Justice deals with the issues of fairness and who has the rights to the benefits and burdens that are entailed in research. There are many ethical and practical discussions to how resources should be distributed on a society and individual level. With in the Belmont report these were structured down to the fair selection of subjects, however it is important to also consider the financial costs of the research.
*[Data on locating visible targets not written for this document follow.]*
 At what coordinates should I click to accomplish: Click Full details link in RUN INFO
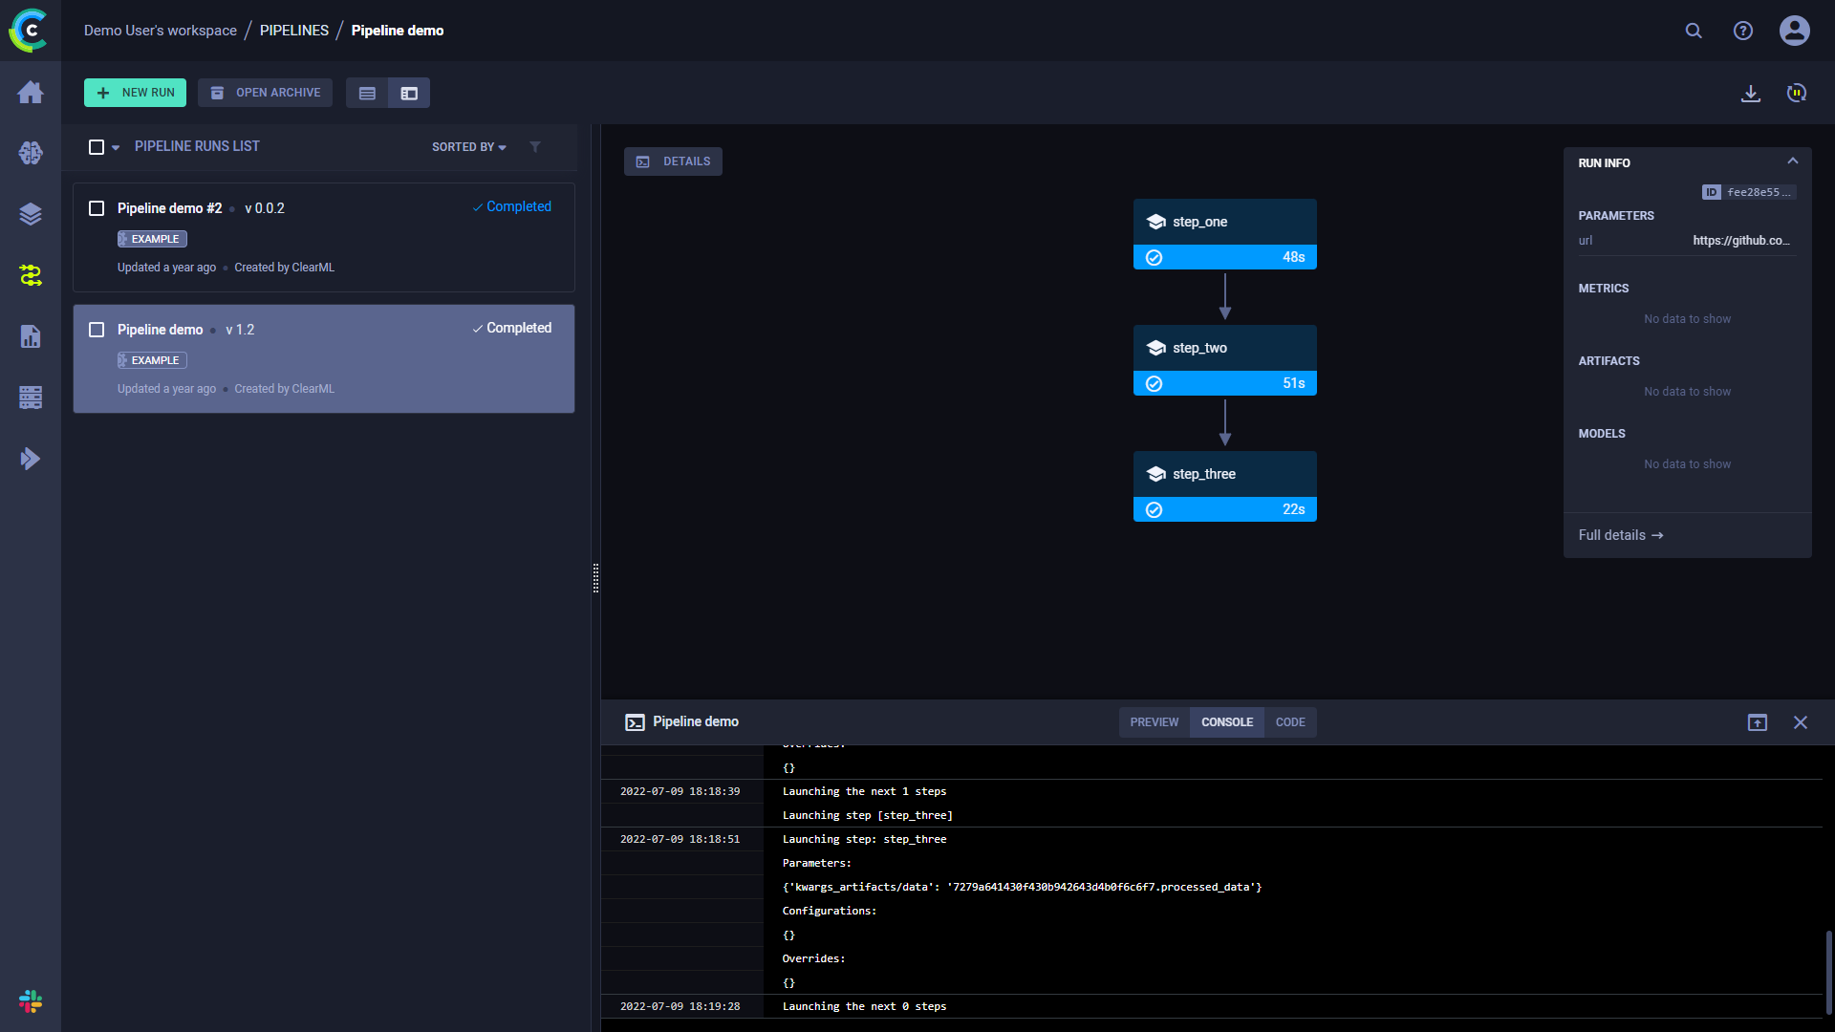coord(1621,534)
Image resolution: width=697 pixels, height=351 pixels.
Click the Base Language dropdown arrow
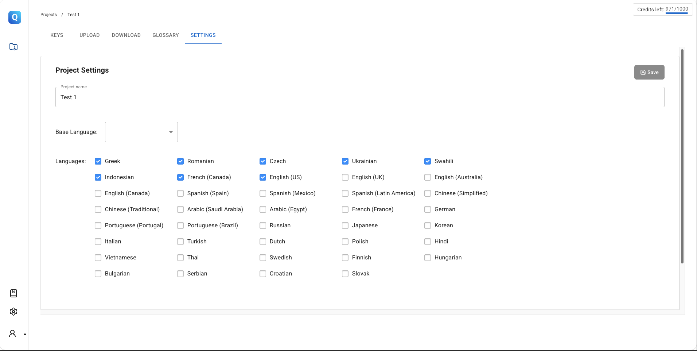(171, 132)
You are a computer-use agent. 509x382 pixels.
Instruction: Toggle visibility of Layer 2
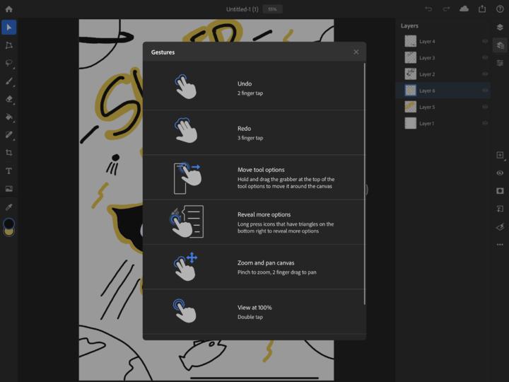[x=485, y=74]
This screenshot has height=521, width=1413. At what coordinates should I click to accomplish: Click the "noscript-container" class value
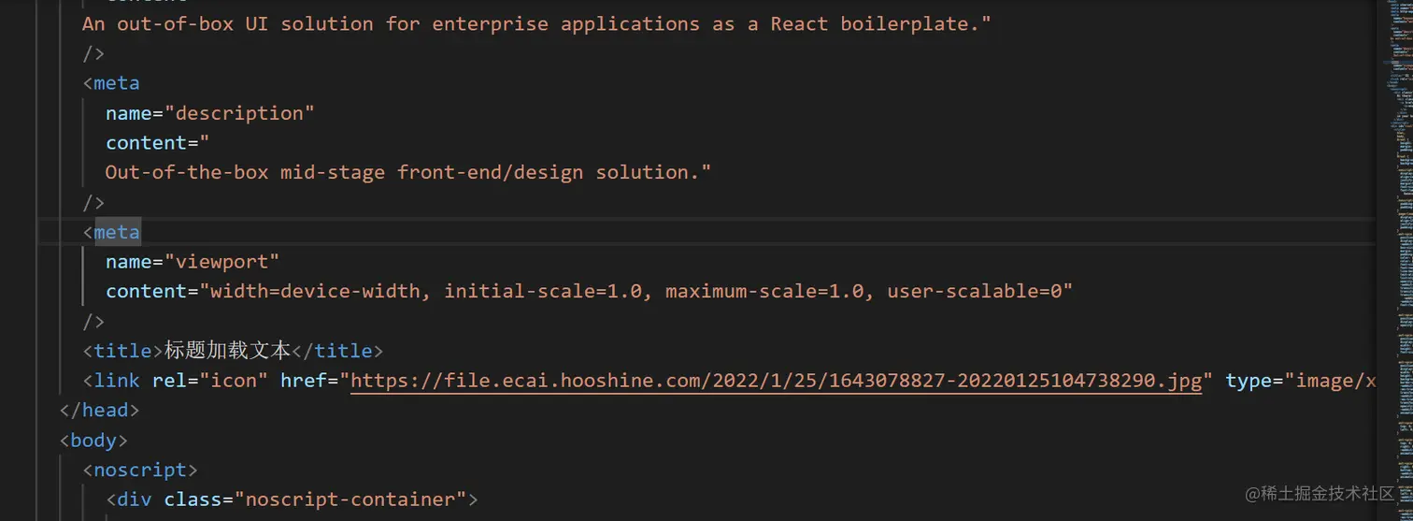[x=355, y=499]
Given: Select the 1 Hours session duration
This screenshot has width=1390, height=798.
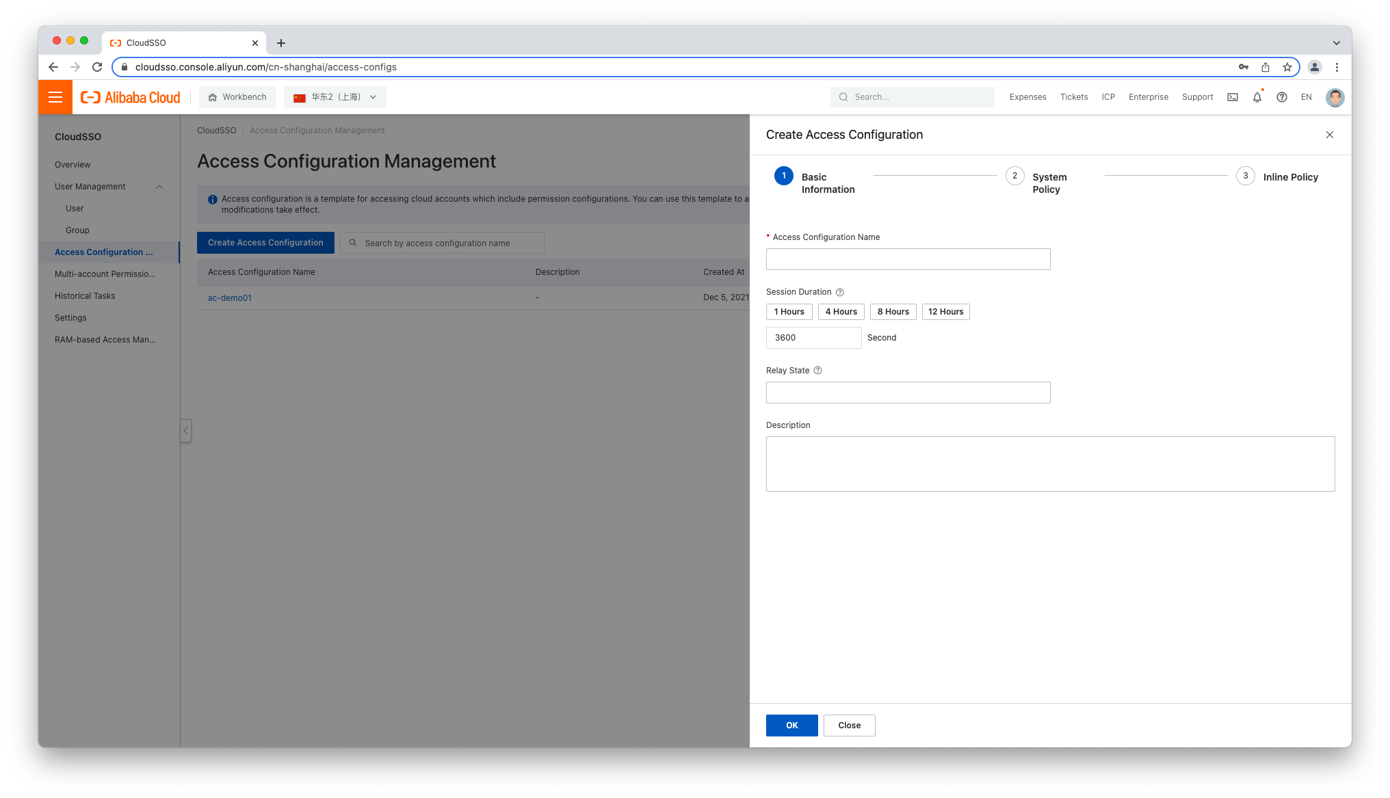Looking at the screenshot, I should click(789, 312).
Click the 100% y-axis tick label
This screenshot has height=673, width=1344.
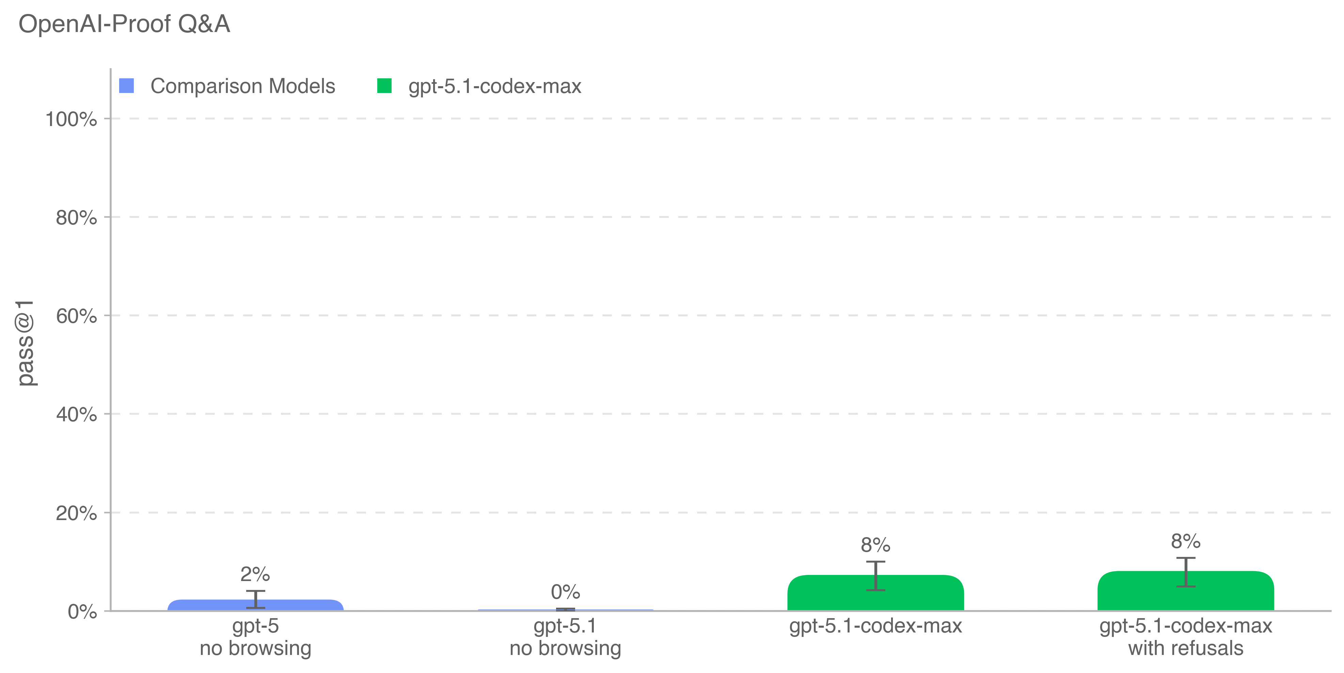point(71,119)
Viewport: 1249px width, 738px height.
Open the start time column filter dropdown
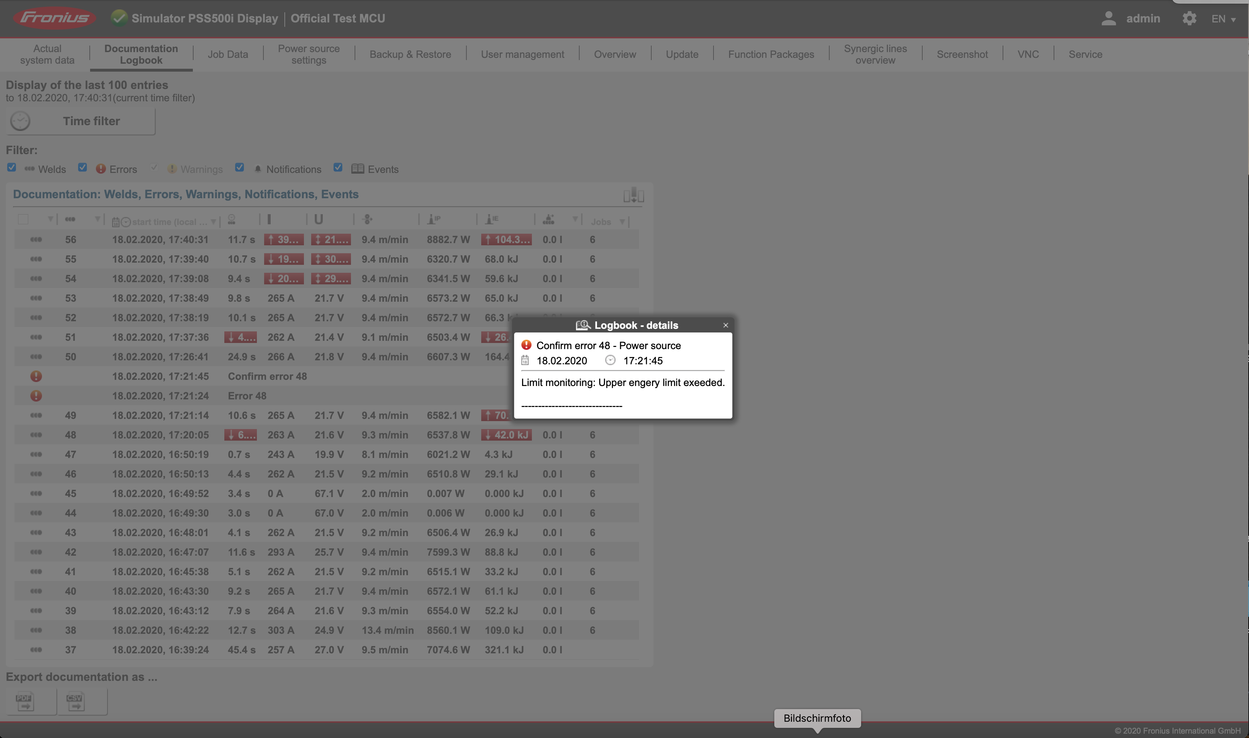pyautogui.click(x=214, y=221)
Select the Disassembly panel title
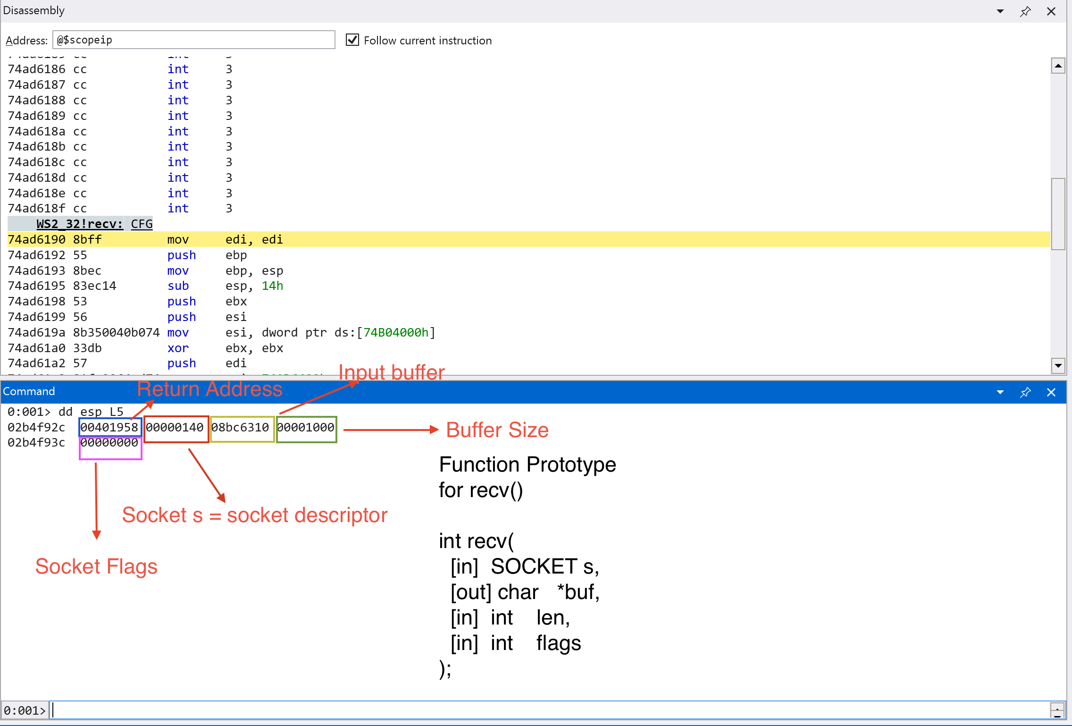Screen dimensions: 1072x726 click(34, 10)
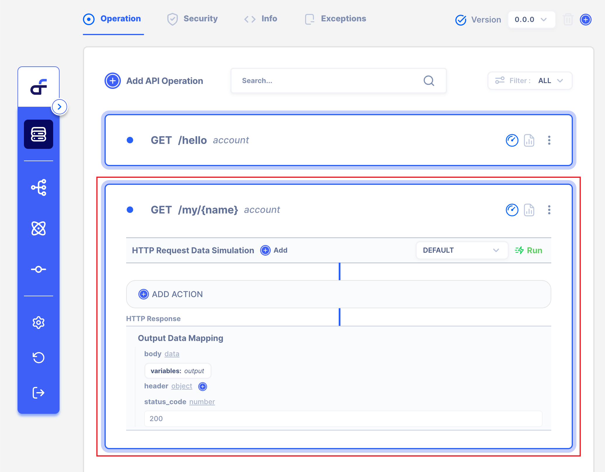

Millions of dollars of funding went into producing the Jarvik-7 and it was estimated that if it would work it could cost a minimum to $70,000 per patient.1 Was the cost of the artificial heart worth it and who was going to pay for it? These two questions circled in many ethical debates surrounding the Jarvik-7. The research was expensive, the implementation was expensive and the cost of the maintenance after implementation was expensive. The cost really raises the issue of justice. Who decides how to spend the money and who gets access to it? Many argued that the cost was not proportional to the outcome and even a success would still leave it out of reach for to many. However, research has to begin somewhere. The first computers, for example, where large bulky and cost obscene amount of money, today they are commonplace and affordable for the average family. The Jarvik-7 might not have been a truly complete model but was an initial step towards the researcher's goals of making a functioning artificial heart.